Les moments partagés entre Brahim et son frère Mohand Larbi ne s’arrêtent pas là : Ah !!! Ma première bière, ça ne pouvait pas être avec quelqu’un d’autre que toi ! C’était tout simplement la renaissance, depuis ton retour. Comment ne pas pleurer ta présence bruyante, ta bonne humeur, ta voix tonitruante ? Comment ne pas te pleurer ? Tu étais notre second père depuis ton retour au pays. Tu étais l’opposition à l’ordre familial établi. Tu avais l’art de convaincre ainsi que le raisonnement et l’argumentation pour chaque contexte. Tu étais le même dans la famille, dans le village, dans ton travail, avec ton entourage…Avec toi, on ne pouvait pas se perdre, tu étais la constance en personne. En plus d’être entier et sans filtre, tu étais aussi bruyant et exubérant ; on pouvait te voir et t’entendre de très loin. Avec toi, même les disputes ont une saveur : aussi passionnées que drôles… Brahim Tayeb rappelle que son frère disait que sauver la Kabylie revient à sauver toute l’Algérie, car les autres régions allaient prendre exemple : Et tu étais là, au cœur de l’action, là où tu jugeais être utile : à l’université, dans la rue, dans le quartier, au village… tout le monde te témoigne cette présence indéniable. « Là où tu es maintenant, tu dois surement être avec notre père, et continuer la discussion d’autrefois, je ne sais de quoi encore tu vas vouloir le convaincre. Notre père, avec qui le débat était ouvert sur toutes les questions qui nous préoccupaient, on discutait jusqu’à l’existence de dieu, avec lui qui était un religieux ! Je te prie, de lui transmettre notre affection, ainsi que notre gratitude pour tout ce qu’il était pour nous.

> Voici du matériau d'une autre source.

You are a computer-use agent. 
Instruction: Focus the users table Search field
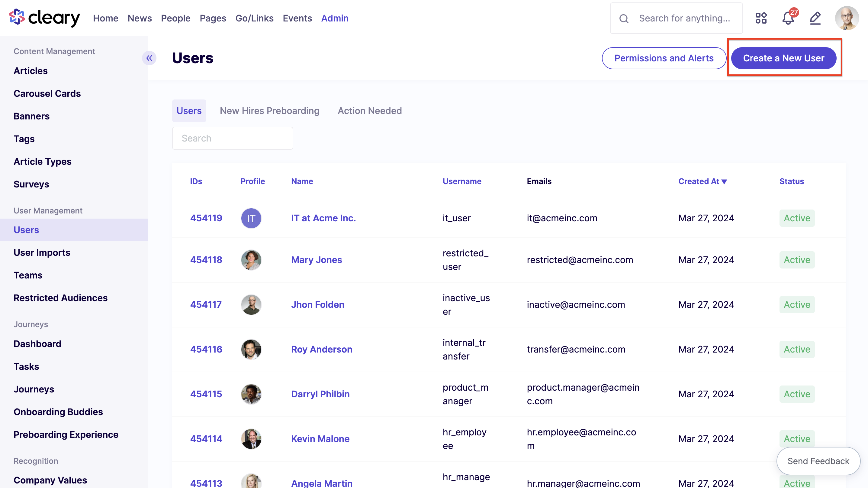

Tu vas me manquer a zizi laravi ! Heureusement que dans notre famille, grâce à notre père, grâce à toi, on pouvait tout se dire : on ne se prive pas de nous exprimer notre amour les uns pour les autres. On se disputait aussi franchement et se dénigrait sans problème. Je te redis Hemlagh-k et je t’entends me le dire ! Hélas, la toute dernière première fois que tu me fais voir, c’est d’organiser ton enterrement… Je l’ai fait, c’était dur à accepter et à accomplir ; j’espère que tu es content, toi le stressé, perfectionniste ! J’ai fait du mieux que j’ai pu. Tu resteras en moi, je continuerai à rassembler notre famille, comme tu le faisais, à la protéger de toute mes forces, à protéger tous ceux que tu aimes : ta femme, qui est restée à tes côtés jusqu’à ton dernier souffle, tes enfants, tes sœurs, tes neveux et tous les tiens ! Je protégerai ta mémoire du mieux que je pourrai…

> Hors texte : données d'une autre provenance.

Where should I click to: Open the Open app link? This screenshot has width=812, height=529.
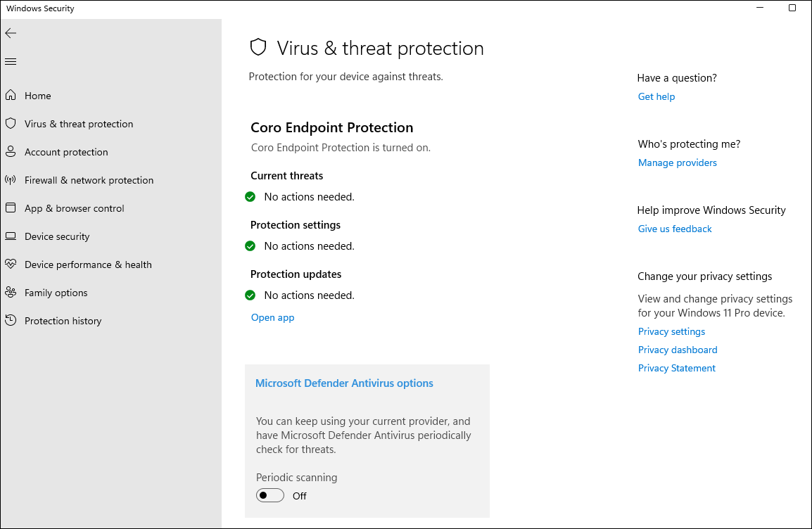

Par ton départ, je retourne malgré moi à mon enfance, sauf que cette fois ci, je sais que tu ne reviendras de nulle part… En attendant que je te rejoigne, je te promets que je garderai bien le kanoun… Tu peux d’ores et déjà préparer tous les ingrédients pour fêter nos retrouvailles… moi, j’apporterai la musique », termine Brahim Tayeb.